On the boil: ProCook is looking to become a household name
This year is shaping up to be a bumper one for stock market flotations.
More than 80 companies have already listed their shares so far, raising around £14billion between them. By December, the total number of firms will be even higher, with proceeds topping £15billion.
Many of these shares are only offered to individual investors once they have floated – a travesty of stock market justice, as Wealth has highlighted in recent months.
But it seems as if some businesses are beginning to do things differently, offering their shares to investors large and small.
Life Science Reit
Life Science Reit is one such business. The company is seeking to raise £300million via a £1 a share offer and it will be the first London-listed company to focus exclusively on life science properties, from laboratories to manufacturing sites and specially configured offices.
Once science was primarily associated with men in white coats and Bunsen burners.
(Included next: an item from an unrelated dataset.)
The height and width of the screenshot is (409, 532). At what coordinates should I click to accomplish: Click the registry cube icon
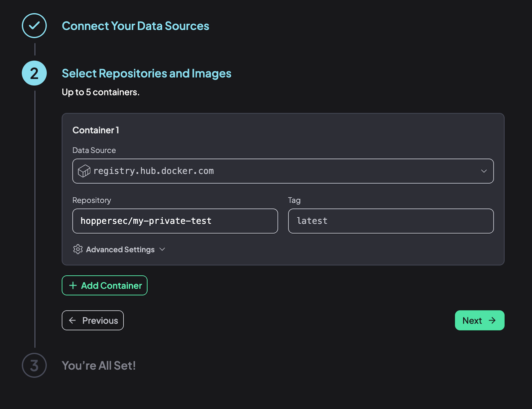coord(84,171)
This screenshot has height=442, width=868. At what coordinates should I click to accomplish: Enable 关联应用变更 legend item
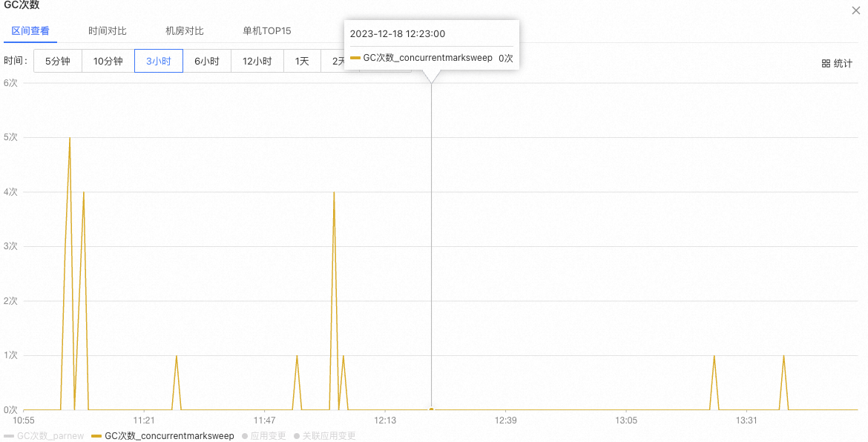click(x=329, y=436)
Today, drug development is as much about artificial intelligence and digital data gathering as it is about test tubes and experiments.
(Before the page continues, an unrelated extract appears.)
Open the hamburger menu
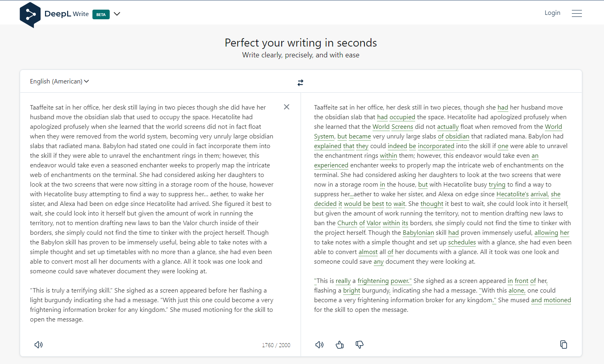604x364 pixels. tap(577, 13)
That means those working in the industry, from academic professors to multinational businesses, need high-tech sites with huge digital capacity so they can conduct research and create tomorrow’s new medicines.
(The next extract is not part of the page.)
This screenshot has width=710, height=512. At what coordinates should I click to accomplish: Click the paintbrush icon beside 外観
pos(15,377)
Many of the best and brightest firms are in and around Oxford, Cambridge and London. These cities are home to four of the top ten research universities in the world so attract clever scientists, fast-growing businesses and investors looking for good opportunities.
Yet UK life science firms have far less space than their US counterparts. Oxford and Cambridge have five million square feet of purpose-built laboratories between them. Boston, home of Harvard University, has 30million square feet.
Shortage of supply has created growing demand, with firms striving to find top-quality space so they can conduct research, develop new drugs and produce them here in the UK, rather than overseas.
Life Science REIT aims to redress the balance between supply and demand, while benefiting from the generous rents that sector specialists are prepared to pay.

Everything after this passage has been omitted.